--- Источник ---
****************************************

Виды соучастия в уголовном праве
При анализе видов соучастия особых проблем вроде бы не должно возникать, теория уголовного права устойчиво выделяет по функциональному признаку соисполнительство и соучастие с распределением ролей. Тем не менее теоретикам, а вслед за ними и практикам, и законодателю удается настолько усложнить данный вопрос и по терминологическому оформлению, и по существу, что от простоты его не остается ничего.
Даже терминологически они в теории оформляются различным образом (совиновничество, простое, сложное соучастие и т.д.). Так, М.И.Ковалев вслед за германским уголовным правом начала XX века предлагает выделять совиновничество и соучастие в слова, здесь же он выделяет и соисполнительство1.
При этом связь между указанными тремя категориями весьма странно выглядит. По его словам, «преступная группа, состоящая из нескольких лиц, может действовать без особого разделения ролей, так что все участники группы будут являться исполнителями, и тогда налицо такая форма соучастия, как соисполнительство (совиновничество) (выделено мною. — А.К.Г.
Из данной фразы следует однозначный вывод: соисполнительство и совиновничество — суть одно и то же, в плане терминологическом — синонимы. Но в последующем оказывается, что это вовсе не так: «Между соисполнительством и совиновни-чеством можно провести следующее различие: соисполнительство — один из видов соучастия, а совиновничество характеризует одну из его форм»3.

****************************************

--- Набор записей ---
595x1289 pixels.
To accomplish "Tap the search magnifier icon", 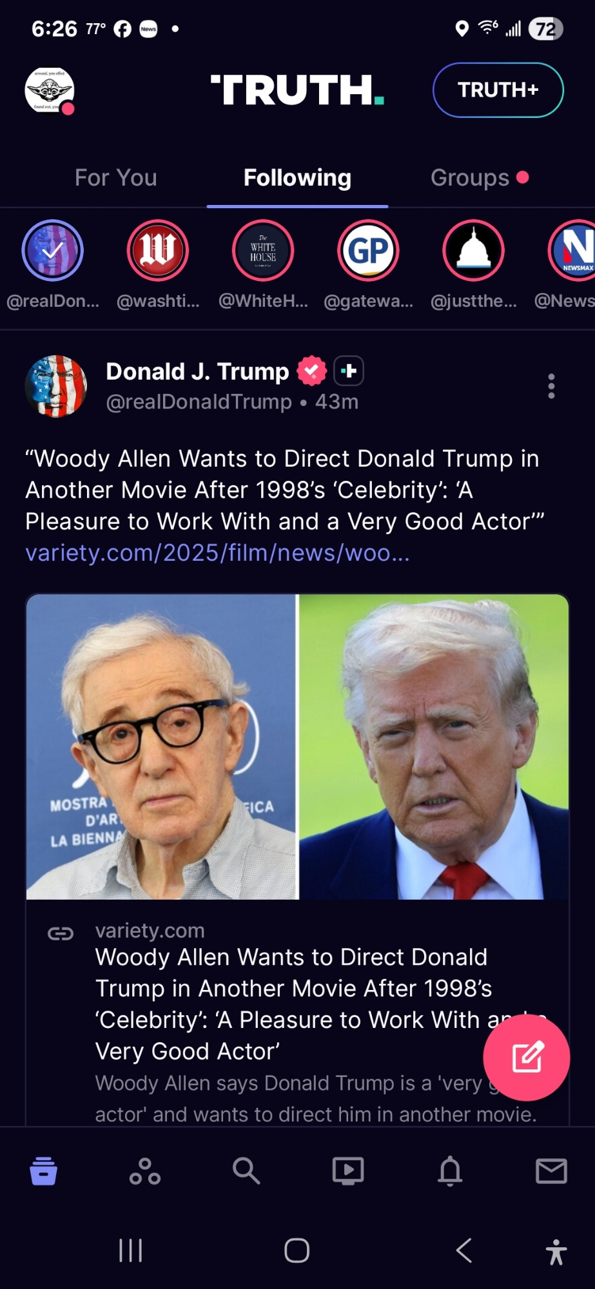I will 246,1170.
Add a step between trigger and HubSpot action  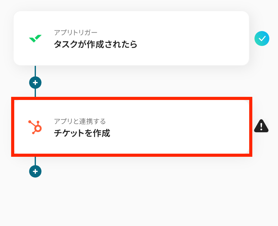coord(35,83)
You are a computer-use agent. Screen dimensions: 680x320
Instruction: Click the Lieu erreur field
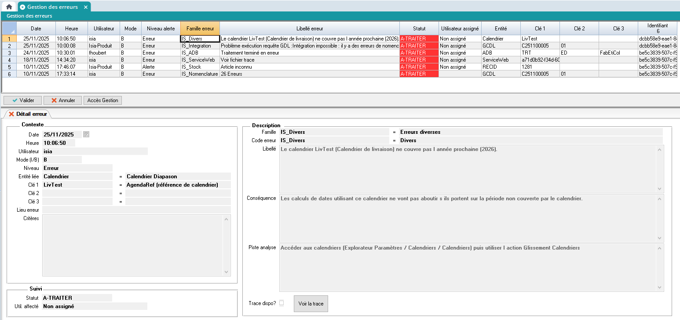pyautogui.click(x=136, y=210)
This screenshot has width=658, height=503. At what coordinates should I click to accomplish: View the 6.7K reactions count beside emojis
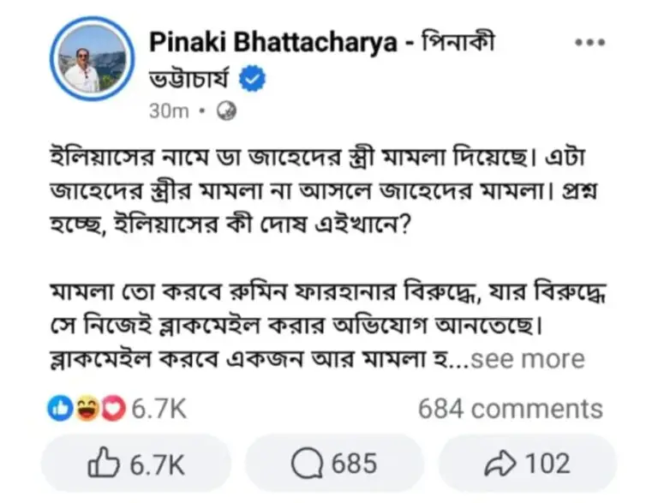point(158,410)
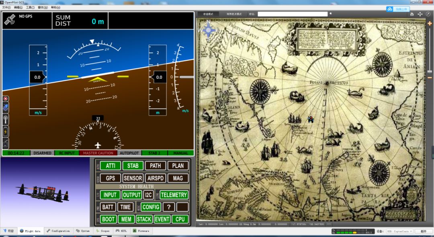Click the home marker on the map
The width and height of the screenshot is (434, 237).
311,119
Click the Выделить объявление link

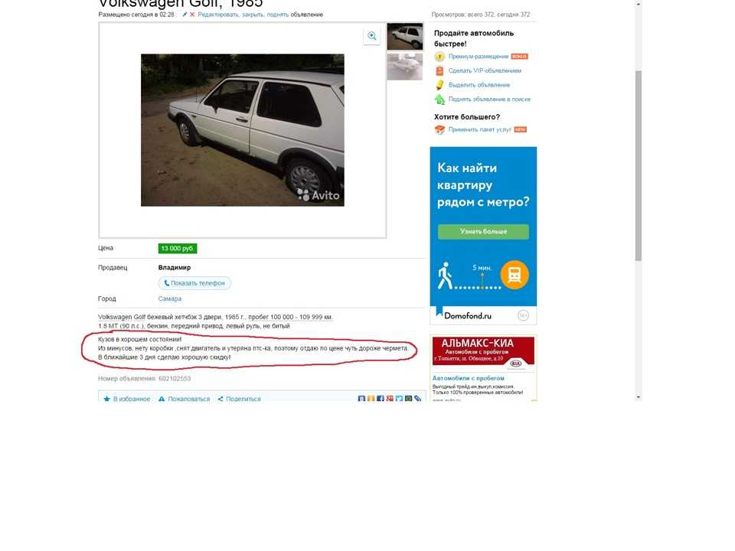(479, 85)
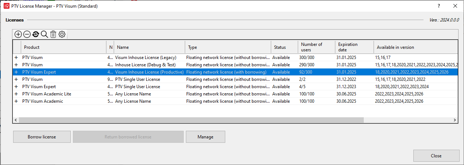Click the Manage button
Screen dimensions: 464x165
(205, 137)

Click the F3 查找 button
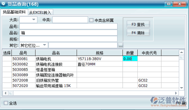pyautogui.click(x=138, y=24)
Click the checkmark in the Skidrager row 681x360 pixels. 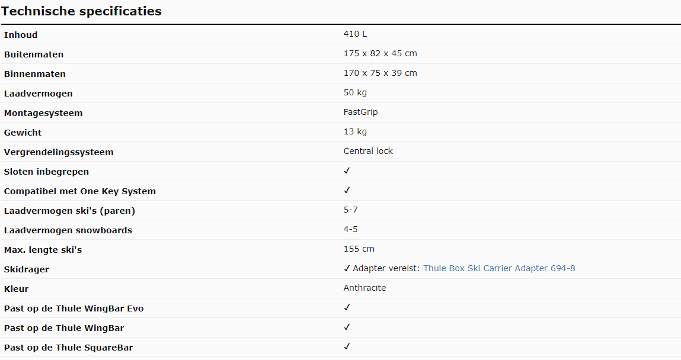pos(347,268)
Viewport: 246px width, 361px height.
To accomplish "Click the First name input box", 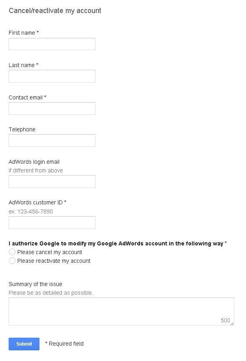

****************************************

--- Задание ---
Назовите всех, кому, согласно тексту о видах соучастия в уголовном праве, удается усложнить вопрос о видах соучастия.

--- Верный ответ ---
Теоретики, практики, законодатель.